● **REQUEST**: Please write out the part of the listing that opens with the line containing "This screenshot has width=1151, height=635." and closes with the line containing "coord(226,191)", reproducing those lines exactly and including both.

# start of PROVIDED DATA

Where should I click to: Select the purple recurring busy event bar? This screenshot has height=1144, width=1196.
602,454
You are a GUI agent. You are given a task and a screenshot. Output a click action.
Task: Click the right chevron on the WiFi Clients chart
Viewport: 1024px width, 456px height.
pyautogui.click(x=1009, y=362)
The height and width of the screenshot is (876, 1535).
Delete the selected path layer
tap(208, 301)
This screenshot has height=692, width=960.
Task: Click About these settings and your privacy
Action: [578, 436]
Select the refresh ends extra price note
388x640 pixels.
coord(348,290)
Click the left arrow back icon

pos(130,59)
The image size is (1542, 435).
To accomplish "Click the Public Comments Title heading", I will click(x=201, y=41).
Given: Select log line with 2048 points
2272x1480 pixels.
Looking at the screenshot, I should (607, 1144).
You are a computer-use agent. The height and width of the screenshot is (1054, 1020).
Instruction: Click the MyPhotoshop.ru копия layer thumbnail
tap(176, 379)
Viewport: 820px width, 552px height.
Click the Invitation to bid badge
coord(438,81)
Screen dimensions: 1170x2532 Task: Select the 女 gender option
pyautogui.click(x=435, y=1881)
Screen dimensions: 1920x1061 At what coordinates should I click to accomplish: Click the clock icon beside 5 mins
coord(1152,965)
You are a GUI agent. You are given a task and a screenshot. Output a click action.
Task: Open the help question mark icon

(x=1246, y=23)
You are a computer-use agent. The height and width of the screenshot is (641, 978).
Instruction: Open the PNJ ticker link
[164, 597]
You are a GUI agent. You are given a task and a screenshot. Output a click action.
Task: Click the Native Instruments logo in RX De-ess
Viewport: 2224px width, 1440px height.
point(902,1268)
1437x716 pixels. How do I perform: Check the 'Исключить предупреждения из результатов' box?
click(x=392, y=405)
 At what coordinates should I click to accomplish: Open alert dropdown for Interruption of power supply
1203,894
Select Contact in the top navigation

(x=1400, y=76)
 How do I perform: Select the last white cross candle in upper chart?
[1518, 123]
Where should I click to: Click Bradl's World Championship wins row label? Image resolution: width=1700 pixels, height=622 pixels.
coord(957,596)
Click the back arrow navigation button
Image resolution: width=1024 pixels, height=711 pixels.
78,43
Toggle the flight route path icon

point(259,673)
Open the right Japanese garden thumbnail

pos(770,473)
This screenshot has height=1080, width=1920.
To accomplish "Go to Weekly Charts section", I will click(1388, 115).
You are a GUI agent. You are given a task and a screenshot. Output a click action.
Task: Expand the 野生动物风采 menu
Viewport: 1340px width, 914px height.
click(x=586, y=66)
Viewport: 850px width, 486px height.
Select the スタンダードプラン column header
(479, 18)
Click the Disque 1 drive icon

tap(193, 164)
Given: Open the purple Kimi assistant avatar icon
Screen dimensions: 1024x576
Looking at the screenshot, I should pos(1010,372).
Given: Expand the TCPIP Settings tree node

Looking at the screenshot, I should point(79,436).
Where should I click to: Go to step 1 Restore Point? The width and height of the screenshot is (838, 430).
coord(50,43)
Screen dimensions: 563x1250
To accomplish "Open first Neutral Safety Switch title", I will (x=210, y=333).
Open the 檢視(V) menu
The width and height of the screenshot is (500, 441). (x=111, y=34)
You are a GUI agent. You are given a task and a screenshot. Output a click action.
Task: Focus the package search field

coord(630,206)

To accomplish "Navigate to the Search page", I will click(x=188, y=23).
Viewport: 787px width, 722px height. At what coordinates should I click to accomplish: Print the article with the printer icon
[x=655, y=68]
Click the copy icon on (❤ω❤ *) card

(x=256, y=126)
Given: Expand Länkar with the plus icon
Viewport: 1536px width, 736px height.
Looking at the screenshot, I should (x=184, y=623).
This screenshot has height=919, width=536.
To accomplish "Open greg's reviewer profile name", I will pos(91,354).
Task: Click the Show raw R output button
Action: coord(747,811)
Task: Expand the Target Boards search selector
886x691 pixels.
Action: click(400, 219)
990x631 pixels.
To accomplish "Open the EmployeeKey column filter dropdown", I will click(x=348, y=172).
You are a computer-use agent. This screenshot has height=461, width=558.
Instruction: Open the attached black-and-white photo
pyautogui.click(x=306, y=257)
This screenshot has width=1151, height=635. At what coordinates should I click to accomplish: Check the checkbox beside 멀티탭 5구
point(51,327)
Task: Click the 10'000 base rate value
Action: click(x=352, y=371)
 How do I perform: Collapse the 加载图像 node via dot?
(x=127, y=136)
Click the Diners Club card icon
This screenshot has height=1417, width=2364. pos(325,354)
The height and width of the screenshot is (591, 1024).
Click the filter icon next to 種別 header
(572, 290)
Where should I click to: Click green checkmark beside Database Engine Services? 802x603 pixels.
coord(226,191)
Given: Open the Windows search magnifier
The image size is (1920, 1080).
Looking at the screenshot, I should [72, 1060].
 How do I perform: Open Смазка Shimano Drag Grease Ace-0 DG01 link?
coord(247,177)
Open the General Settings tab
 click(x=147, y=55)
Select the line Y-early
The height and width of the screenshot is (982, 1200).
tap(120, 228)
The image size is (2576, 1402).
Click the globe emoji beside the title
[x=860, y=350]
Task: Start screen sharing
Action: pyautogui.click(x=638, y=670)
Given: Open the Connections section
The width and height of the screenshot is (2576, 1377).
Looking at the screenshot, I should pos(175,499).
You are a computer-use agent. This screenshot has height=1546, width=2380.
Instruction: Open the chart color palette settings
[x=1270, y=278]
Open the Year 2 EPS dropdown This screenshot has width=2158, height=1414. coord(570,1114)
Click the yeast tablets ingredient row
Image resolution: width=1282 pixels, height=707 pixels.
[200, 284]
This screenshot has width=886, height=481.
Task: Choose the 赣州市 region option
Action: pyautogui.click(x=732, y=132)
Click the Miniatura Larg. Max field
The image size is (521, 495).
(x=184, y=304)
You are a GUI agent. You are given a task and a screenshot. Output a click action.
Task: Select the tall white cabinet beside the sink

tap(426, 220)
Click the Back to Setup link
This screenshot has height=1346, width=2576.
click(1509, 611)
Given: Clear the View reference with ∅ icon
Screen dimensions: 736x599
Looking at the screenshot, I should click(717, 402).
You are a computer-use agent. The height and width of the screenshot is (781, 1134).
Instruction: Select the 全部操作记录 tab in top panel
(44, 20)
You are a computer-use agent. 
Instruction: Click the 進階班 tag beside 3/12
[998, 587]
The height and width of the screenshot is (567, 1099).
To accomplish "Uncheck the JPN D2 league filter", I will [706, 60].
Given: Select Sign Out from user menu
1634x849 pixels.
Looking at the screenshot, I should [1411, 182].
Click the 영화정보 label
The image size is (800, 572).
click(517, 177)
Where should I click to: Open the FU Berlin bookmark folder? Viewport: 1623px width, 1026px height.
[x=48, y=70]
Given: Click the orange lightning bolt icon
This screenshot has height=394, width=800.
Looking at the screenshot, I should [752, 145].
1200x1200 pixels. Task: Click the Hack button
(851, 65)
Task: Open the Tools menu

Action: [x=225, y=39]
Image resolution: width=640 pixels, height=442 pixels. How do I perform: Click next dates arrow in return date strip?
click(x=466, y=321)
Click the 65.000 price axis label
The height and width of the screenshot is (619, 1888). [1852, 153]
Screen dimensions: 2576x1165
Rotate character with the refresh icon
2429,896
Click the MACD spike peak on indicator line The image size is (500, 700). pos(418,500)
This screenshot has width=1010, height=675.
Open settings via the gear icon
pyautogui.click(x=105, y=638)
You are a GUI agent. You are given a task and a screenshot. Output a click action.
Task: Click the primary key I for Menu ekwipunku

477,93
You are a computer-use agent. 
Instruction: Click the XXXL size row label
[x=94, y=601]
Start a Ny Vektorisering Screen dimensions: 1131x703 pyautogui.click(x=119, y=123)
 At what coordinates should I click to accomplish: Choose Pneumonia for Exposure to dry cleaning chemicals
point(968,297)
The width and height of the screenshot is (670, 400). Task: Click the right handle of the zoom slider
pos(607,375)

# end of PROVIDED DATA

● **RIGHT ANSWER**:
This screenshot has width=1151, height=635. At what coordinates should I click to accomplish: Check the checkbox beside 멀티탭 5구
point(51,327)
Task: Click the 10'000 base rate value
Action: click(x=352, y=371)
 How do I perform: Collapse the 加载图像 node via dot?
(x=127, y=136)
Click the Diners Club card icon
This screenshot has height=1417, width=2364. pos(325,354)
The height and width of the screenshot is (591, 1024).
Click the filter icon next to 種別 header
(572, 290)
Where should I click to: Click green checkmark beside Database Engine Services? 802x603 pixels.
coord(226,191)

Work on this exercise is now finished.